Abstract

Objective: Spatial scheduling of electrode activation (“rastering”) is essential for safely operating high-density retinal implants, yet its perceptual consequences remain poorly understood. This study systematically evaluates the impact of raster patterns, or spatial arrangements of sequential electrode activation, on performance and perceived difficulty in simulated prosthetic vision (SPV). By addressing this gap, we aimed to identify patterns that optimize functional vision in retinal implants. Approach: Sighted participants completed letter recognition and motion discrimination tasks under four raster patterns (horizontal, vertical, checkerboard, and random) using an immersive SPV system. The simulations emulated epiretinal implant perception and employed psychophysically validated models of electrode activation, phosphene appearance, nonlinear spatial summation, and temporal dynamics, ensuring realistic representation of prosthetic vision. Performance accuracy and self-reported difficulty were analyzed to assess the effects of raster patterning. Main Results: The checkerboard pattern consistently outperformed other raster patterns, yielding significantly higher accuracy and lower difficulty ratings across both tasks.
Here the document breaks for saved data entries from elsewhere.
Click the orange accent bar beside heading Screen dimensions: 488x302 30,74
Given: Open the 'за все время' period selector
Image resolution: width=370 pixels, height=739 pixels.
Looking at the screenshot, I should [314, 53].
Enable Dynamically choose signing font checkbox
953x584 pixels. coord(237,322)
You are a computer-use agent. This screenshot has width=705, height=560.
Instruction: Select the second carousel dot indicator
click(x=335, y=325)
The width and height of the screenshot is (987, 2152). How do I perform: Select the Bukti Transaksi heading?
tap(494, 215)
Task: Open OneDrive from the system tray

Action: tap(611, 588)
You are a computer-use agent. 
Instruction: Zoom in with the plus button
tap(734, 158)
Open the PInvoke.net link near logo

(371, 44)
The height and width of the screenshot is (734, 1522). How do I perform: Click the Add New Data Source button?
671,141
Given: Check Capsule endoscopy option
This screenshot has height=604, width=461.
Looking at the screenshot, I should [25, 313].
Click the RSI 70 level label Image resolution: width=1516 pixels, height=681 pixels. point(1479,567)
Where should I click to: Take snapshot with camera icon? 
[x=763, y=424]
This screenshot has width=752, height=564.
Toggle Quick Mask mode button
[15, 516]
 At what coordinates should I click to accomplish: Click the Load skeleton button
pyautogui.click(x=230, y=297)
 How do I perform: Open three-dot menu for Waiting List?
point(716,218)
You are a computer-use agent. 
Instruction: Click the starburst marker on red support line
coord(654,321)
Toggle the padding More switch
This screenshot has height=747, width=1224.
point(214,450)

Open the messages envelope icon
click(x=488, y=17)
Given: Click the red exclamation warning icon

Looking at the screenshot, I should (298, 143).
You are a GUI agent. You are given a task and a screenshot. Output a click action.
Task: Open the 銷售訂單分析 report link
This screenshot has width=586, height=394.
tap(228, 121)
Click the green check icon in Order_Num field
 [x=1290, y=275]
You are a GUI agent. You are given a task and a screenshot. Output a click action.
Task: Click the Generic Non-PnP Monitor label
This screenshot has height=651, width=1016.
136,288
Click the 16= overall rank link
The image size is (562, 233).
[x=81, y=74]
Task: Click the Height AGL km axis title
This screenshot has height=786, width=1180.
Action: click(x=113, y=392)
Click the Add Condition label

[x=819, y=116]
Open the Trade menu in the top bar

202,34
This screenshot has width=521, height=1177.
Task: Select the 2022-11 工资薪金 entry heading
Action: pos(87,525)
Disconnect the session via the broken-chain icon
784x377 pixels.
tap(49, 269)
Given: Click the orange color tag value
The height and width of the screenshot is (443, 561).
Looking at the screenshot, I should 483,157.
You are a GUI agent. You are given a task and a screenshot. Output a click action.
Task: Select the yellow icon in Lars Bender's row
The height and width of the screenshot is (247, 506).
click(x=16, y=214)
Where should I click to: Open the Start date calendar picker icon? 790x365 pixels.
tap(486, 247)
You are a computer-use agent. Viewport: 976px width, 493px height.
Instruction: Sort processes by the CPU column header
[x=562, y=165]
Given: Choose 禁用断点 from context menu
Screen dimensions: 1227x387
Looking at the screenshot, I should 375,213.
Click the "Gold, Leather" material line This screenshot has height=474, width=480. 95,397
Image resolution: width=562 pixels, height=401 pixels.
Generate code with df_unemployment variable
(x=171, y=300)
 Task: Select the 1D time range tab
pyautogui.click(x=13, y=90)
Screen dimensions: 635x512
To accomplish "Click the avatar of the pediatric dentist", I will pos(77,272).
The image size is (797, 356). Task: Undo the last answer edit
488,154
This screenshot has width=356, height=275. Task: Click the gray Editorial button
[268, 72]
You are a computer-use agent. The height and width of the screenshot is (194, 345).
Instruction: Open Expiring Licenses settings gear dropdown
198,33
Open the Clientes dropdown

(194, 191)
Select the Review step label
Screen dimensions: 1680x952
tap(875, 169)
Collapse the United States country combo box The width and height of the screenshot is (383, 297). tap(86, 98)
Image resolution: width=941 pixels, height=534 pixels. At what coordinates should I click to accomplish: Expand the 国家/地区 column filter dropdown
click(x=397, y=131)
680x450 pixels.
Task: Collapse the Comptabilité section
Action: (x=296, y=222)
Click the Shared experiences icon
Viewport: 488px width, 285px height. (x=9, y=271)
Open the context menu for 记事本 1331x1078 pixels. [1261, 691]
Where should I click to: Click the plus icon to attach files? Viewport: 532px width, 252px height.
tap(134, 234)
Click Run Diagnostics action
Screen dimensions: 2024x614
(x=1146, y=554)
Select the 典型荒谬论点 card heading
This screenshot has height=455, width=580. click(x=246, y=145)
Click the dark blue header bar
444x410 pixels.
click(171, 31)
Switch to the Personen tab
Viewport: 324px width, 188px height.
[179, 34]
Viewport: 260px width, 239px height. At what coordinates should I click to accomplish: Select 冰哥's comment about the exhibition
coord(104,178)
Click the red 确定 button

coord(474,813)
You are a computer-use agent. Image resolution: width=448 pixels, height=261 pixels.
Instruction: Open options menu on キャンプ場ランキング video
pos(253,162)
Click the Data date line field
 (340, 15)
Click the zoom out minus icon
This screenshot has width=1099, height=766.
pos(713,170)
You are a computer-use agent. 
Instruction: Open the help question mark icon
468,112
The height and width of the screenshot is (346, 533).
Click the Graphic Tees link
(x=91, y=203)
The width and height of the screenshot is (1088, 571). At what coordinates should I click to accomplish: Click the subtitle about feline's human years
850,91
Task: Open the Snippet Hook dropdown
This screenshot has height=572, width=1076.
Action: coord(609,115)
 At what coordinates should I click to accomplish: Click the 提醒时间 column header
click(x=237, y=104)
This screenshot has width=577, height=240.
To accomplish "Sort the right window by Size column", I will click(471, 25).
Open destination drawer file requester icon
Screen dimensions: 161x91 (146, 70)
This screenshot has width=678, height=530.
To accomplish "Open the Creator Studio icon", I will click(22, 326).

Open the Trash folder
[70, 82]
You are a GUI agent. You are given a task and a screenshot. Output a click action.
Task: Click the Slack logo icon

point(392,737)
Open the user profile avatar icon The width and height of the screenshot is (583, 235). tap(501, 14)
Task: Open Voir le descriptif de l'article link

The horizontal and vertical patterns introduced biases aligned with apparent motion artifacts, while the checkerboard minimized such effects. Random patterns resulted in the lowest performance, underscoring the importance of structured activation. Notably, checkerboard matched performance in the “No Raster” condition, despite conforming to groupwise safety constraints. Significance: This is the first quantitative, task-based evaluation of raster patterns in SPV. Checkerboard-style scheduling enhances perceptual clarity without increasing computational load, offering a low-overhead, clinically relevant strategy for improving usability in next-generation retinal prostheses.